_Exercise objective_
Give the number of lines below that hold "agent", and only that.

━━ Data excerpts

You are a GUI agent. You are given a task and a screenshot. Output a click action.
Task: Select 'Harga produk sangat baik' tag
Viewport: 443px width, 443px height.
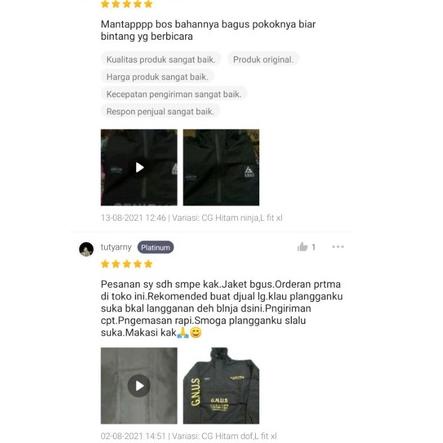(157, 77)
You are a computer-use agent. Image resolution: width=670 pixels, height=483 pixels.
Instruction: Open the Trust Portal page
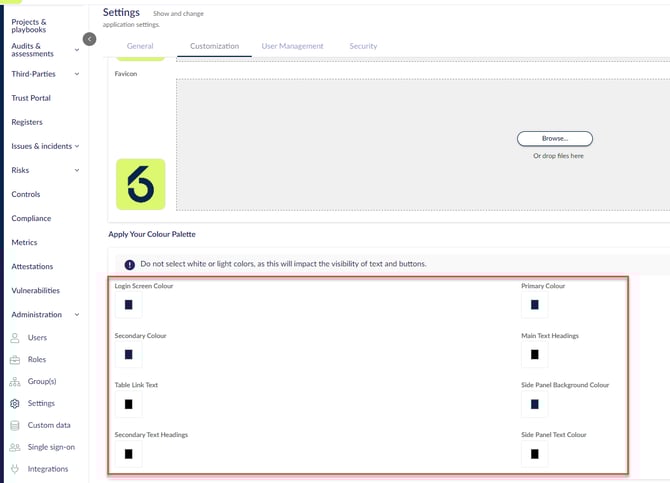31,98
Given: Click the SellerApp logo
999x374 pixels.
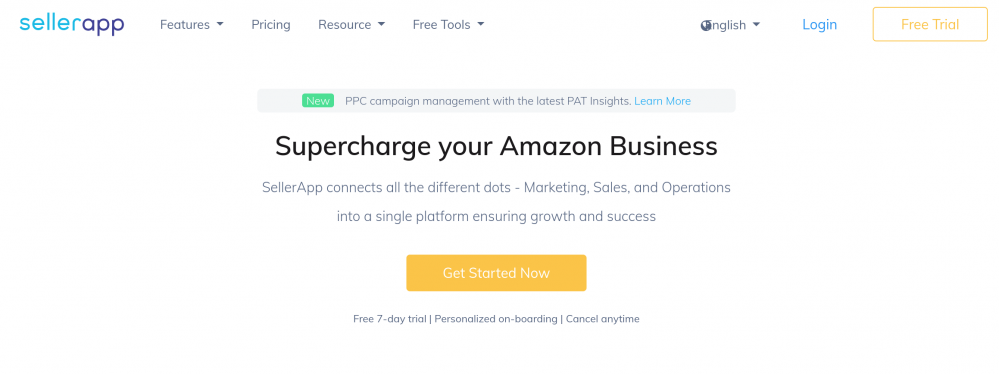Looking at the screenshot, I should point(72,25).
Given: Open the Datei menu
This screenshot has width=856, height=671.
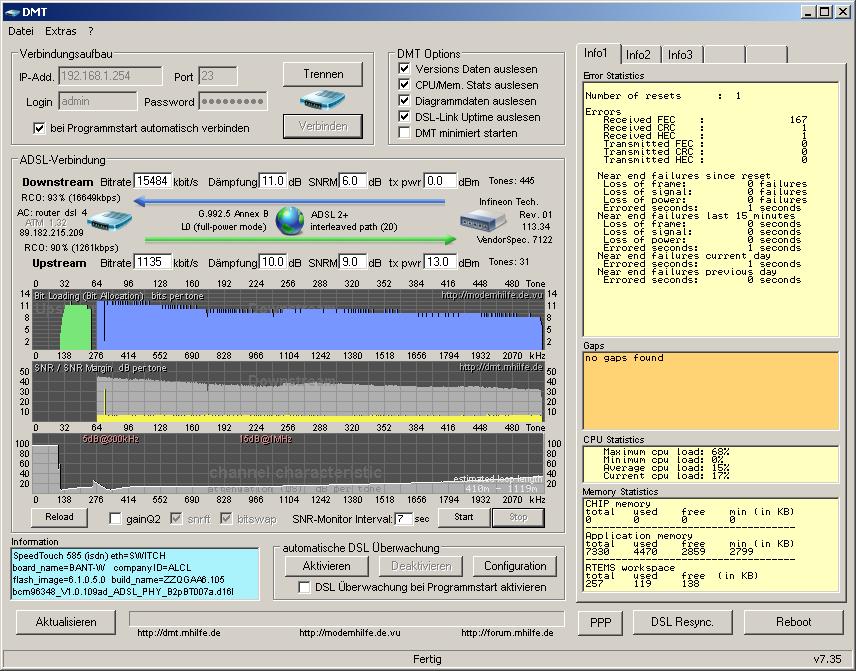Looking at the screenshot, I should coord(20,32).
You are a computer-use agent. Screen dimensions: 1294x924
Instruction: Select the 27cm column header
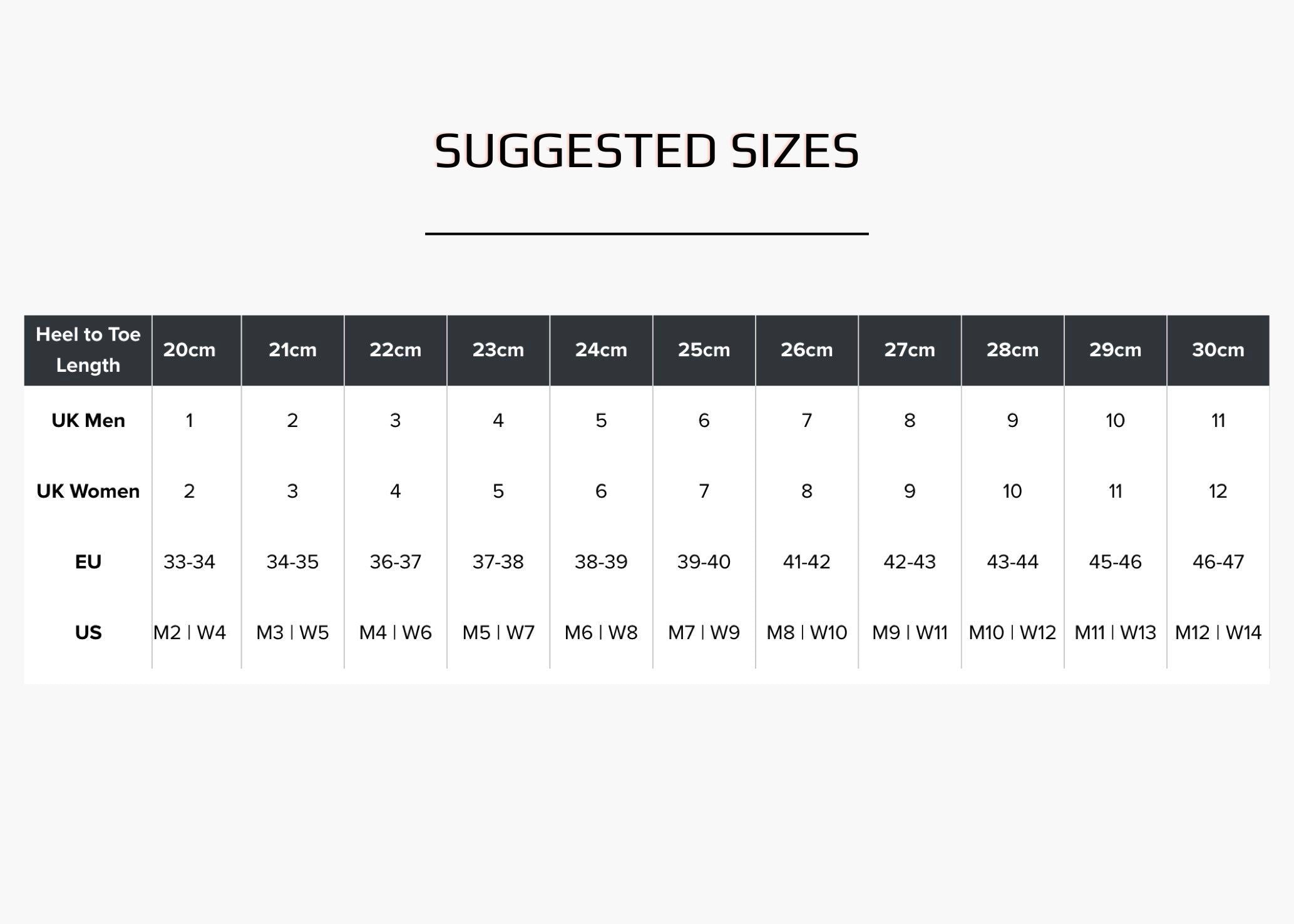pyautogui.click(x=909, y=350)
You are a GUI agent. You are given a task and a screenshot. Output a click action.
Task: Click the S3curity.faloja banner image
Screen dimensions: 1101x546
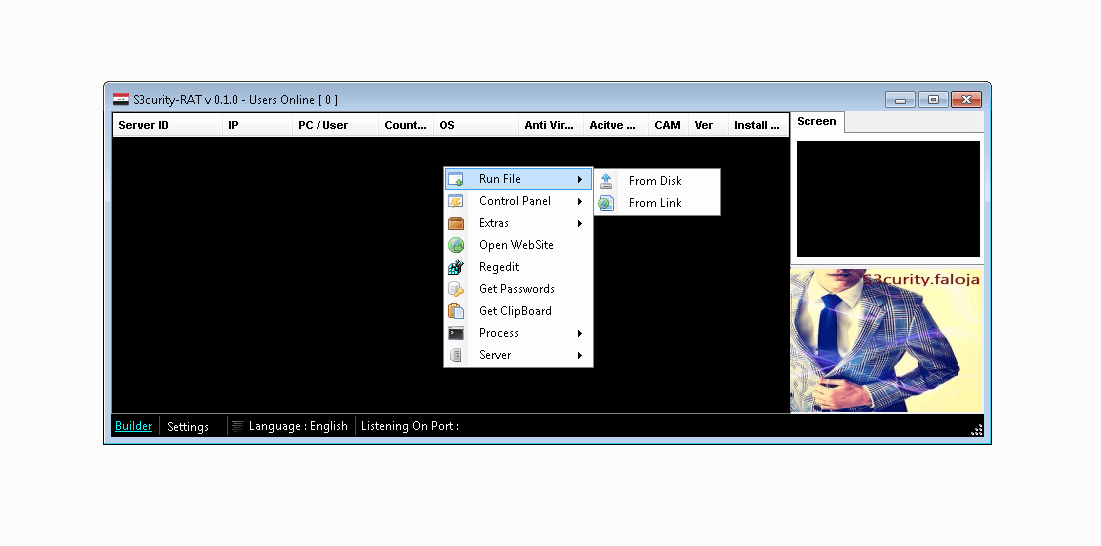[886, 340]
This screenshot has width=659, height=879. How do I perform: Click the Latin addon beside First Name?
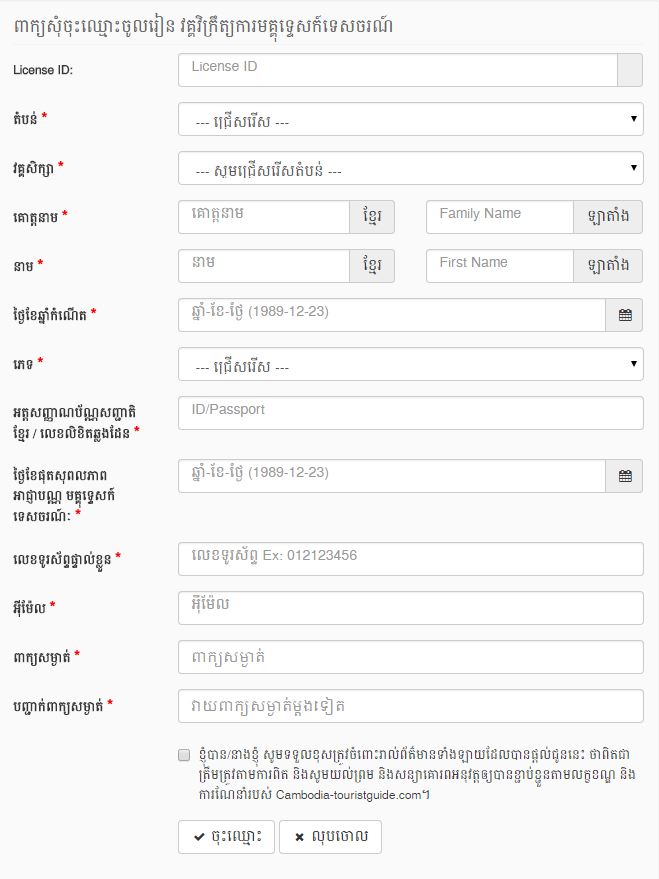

━━━━

_The completed task_
4